The STROKESTOP investigators wisely, Schnabel said, enrolled people who were 75, a group that would be expected to have a high rate of AF detection and—by virtue of their age alone—have an indication for oral anticoagulation.
Overall event rates were lower than expected, but the curves started to separate between the screening and control groups after 4 years, indicating that “long-term effects appear to be relevant,” she said.
Schnabel said one of the major concerns associated with systematic screening programs is nonparticipation, and indeed, the people who chose not to participate in screening despite an invitation in the STROKESTOP study had the highest event rates. “Thus,” she stressed, “major efforts need to be taken to reach nonparticipants.”
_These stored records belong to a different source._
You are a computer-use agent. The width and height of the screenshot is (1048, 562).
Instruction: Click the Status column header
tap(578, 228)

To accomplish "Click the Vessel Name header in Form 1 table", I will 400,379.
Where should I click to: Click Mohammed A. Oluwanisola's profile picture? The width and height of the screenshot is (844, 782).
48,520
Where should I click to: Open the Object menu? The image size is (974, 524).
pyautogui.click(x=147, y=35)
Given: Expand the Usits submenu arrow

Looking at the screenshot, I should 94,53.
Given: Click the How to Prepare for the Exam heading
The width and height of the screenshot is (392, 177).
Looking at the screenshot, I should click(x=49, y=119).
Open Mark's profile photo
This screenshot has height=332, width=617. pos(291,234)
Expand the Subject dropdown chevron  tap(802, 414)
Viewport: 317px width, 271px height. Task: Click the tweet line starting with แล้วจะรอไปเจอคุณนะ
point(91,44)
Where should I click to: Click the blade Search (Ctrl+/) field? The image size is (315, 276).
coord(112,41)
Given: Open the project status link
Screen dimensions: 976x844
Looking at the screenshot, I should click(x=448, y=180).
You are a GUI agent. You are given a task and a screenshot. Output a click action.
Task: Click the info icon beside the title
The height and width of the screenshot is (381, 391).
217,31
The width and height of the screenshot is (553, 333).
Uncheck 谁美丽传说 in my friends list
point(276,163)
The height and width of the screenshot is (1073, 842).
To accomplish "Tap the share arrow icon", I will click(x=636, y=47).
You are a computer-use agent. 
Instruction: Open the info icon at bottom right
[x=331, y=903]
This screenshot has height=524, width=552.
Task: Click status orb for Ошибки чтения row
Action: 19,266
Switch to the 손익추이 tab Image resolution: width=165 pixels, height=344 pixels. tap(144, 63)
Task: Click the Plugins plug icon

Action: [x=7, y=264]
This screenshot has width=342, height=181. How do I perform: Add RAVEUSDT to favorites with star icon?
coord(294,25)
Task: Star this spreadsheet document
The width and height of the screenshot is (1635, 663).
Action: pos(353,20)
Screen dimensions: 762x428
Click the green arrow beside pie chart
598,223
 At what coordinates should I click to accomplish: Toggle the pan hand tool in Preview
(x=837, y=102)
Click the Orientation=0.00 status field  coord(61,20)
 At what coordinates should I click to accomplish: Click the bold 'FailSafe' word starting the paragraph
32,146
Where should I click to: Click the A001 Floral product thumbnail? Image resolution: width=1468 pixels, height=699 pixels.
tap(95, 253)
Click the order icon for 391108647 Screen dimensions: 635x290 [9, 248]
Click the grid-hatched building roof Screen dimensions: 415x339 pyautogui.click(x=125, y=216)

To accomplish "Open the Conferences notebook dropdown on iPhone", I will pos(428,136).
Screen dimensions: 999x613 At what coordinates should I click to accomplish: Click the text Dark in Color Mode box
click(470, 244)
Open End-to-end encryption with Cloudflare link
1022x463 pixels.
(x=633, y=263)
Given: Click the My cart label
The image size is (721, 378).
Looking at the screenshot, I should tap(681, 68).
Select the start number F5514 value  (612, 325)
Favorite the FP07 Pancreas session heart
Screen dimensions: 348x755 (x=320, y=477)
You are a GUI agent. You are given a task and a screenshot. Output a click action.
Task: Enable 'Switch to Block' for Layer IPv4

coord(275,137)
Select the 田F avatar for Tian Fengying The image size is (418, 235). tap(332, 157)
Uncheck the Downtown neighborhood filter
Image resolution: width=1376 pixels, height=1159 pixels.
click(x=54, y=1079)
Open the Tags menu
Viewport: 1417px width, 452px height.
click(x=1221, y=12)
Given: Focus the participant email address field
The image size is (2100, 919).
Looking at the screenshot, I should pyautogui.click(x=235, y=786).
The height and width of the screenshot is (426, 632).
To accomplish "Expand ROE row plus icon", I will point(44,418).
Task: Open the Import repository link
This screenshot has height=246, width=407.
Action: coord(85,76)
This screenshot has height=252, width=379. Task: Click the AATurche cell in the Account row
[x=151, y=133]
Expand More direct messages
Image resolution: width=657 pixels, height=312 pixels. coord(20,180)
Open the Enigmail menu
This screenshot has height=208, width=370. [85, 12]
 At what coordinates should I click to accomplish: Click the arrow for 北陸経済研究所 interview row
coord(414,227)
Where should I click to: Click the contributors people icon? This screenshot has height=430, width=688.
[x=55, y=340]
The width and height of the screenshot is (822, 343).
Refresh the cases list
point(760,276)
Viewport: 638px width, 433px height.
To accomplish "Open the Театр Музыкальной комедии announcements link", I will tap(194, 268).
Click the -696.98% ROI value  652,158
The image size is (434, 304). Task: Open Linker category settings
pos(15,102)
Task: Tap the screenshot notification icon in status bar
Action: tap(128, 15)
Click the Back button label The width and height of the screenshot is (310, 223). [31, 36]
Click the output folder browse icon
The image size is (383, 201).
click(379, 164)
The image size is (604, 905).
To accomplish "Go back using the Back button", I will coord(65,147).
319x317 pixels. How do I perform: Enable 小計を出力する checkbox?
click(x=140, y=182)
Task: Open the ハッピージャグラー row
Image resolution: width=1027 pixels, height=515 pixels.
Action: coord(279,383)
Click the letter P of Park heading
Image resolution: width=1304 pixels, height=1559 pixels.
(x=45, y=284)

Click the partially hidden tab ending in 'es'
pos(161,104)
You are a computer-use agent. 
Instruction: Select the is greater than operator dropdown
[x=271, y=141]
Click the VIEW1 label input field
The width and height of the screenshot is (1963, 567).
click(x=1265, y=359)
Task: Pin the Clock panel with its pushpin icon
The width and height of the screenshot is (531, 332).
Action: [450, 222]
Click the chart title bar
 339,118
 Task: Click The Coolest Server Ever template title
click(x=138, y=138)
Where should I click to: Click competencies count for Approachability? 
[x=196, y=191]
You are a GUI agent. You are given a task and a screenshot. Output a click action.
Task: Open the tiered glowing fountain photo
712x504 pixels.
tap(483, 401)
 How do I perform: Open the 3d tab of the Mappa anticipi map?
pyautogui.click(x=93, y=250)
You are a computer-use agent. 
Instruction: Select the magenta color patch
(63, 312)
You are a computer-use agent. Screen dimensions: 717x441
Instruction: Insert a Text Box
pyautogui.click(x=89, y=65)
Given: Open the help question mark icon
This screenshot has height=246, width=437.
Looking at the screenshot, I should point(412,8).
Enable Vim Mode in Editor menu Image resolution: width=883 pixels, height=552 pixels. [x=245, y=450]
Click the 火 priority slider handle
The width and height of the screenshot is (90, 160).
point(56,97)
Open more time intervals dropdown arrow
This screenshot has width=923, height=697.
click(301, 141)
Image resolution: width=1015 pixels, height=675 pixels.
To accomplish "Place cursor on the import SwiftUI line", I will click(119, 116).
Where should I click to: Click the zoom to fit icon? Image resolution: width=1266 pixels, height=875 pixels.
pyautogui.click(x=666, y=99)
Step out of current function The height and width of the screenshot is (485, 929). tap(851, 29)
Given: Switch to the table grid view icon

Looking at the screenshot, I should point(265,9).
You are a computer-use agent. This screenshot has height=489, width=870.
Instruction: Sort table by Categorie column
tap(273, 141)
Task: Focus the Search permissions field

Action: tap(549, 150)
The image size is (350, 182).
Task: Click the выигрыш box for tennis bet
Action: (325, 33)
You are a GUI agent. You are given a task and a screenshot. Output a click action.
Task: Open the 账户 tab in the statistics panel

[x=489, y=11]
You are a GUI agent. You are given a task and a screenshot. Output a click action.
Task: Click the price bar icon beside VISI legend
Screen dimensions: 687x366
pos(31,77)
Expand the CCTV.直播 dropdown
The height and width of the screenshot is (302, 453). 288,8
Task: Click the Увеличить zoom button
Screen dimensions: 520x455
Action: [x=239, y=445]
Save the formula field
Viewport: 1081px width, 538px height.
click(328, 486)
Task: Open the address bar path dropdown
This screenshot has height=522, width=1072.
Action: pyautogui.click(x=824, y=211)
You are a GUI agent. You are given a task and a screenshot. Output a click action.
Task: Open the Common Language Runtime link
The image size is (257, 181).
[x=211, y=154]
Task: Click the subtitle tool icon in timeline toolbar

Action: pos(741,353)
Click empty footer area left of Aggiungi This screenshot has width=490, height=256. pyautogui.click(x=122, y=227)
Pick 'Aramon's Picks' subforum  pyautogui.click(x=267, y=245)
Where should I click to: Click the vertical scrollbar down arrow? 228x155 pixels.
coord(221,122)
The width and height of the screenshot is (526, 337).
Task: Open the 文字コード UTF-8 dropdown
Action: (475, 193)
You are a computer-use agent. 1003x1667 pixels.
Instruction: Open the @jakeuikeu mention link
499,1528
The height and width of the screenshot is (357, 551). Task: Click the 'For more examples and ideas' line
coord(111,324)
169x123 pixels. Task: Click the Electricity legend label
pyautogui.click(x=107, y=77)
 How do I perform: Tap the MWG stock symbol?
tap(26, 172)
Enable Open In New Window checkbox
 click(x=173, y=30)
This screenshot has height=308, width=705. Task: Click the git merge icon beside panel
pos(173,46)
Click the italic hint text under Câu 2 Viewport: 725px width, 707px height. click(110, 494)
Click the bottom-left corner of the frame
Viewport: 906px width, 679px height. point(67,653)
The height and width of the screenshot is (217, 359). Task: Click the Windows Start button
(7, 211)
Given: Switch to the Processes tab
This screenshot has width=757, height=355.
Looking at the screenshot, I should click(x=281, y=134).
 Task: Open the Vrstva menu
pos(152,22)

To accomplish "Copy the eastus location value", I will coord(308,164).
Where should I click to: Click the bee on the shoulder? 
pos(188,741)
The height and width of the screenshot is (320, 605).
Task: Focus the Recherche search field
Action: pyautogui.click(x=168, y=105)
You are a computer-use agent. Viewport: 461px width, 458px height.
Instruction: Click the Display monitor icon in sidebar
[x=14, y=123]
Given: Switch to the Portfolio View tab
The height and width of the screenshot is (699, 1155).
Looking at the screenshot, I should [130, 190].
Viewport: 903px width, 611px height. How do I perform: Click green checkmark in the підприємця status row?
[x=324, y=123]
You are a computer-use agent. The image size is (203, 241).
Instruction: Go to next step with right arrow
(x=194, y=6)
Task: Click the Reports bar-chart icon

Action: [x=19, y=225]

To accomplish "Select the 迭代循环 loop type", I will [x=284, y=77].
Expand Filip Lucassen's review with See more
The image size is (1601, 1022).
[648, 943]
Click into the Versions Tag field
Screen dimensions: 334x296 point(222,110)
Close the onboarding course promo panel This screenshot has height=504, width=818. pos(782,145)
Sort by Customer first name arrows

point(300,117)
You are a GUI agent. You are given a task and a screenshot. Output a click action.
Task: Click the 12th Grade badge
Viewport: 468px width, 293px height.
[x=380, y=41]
During a panel discussion, Svennberg noted that geographic distance had a big impact on screening attendance. For the STROKESTOP II trial, which has completed enrollment, investigators situated the screening centers closer to residents to increase participation; results are expected after 2023.
Another issue raised by Schnabel was the need for a cost-effectiveness analysis, because the overall impact of screening was not great and the costs of systematic screening are “comparatively high.” STROKESTOP, she added, “now provides sound information for cost-effectiveness analyses, which to date have largely relied on assumptions.”
Future research also will assess whether large-scale screening approaches like the one employed in STROKESTOP will be bypassed by growing use of consumer-led screening using wearables and smartphone apps, Schnabel said.
“But for now, the future guidelines have gained strong evidence to judge on systematic atrial fibrillation screening by prolonged intermittent handheld device,” she concluded. “How to implement atrial fibrillation screening, including systematic screening in healthcare systems across Europe and beyond, remains an open question.”
Svennberg E. Benefits of systematic screening for atrial fibrillation – the STROKESTOP study. Presented at: EHRA 2021. April 23, 2021.
- Svennberg reports lecture/consulting fees from Bayer, Bristol-Myers Squibb, Pfizer, Boehringer Ingelheim, Merck Sharp & Dohme, and Sanofi, as well as institutional research grants from Roche Diagnostics and Carl Bennett Ltd.